Is it true? Activated Carbon removes essential plant nutrients from the water?

I never have seen any noted issues with dosing and using carbon, neither has Amano. So it does remove things, mostly organics, but I've not seen any evidence that using it is anyway detrimental to a planted tanks.

It really does not last long as a chemical remover, maybe 1-2 months or so.

Regards,
Tom Barr
 
Glad you stopped by and replied Tom! I agree 100%. I use top grade activated charcoal in all of my low tech planted tanks and dose ferts very infrequently without issue. I only change the activated carbon once in a blue moon. Once it is incapable of adsorbing any more organic pollutants, it does act as more biological filter media. The proof of no harm to plants and fish is in the tanks.
 
I dont run carbon in any of my tanks simply because I dont think its needed...
Unless you are removing meds, it is really unnecessary, and like tom said, it is only good for about a month or so anyway..
 
Some use it to remove long term tannins from driftwood in planted tanks or for shorter term things like new tank start ups, and then some add it for ADA As which leaches a lot of tannins as well. I use it for removing color/tannins and that's about all.

Regards,
Tom Barr
 
Oh, BTW, acrivated carbon is what is used to remove the allelopathic chemicals in all the control studies on the topic for plant biology(plant- plant, or for us, as some have claimed, algae=plant internactions).
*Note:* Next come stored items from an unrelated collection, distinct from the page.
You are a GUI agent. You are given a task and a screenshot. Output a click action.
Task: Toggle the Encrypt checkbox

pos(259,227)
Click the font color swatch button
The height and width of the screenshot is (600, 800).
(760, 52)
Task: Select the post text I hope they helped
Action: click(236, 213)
So if you buy into allelopathy, using activated carbon should induce algae if alleopathy is causing any effect on aquatic plants releasing alleopathic chemicals.

Yet..........we sure do not see it.

Simple easy test any planted aquarist can do to falsify the entire hypothesis and move on to real issue with algae and plant growth:thm:

Instead folks speculate, not test. You can figure out a lot more and resolve many things without getting lost in all that monkey business.

And activated carbon can help give you a control to test against for organics.

Regards,
Tom Barr
 
Simple easy test any planted aquarist can do to falsify the entire hypothesis and move on to real issue with algae and plant growth:thm:

Instead folks speculate, not test. You can figure out a lot more and resolve many things without getting lost in all that monkey business.

And activated carbon can help give you a control to test against for organics.

Regards,
Tom Barr
sadly less and less people seem to do this. same with will this plant grow in this tank. try it and see. mess around with the light more light less light longer shorter ferts no ferts see how they change for their own tank. this is one of the reasons why i love fish so much there isnt one answer for everything. even with 24 tanks set up they are all different.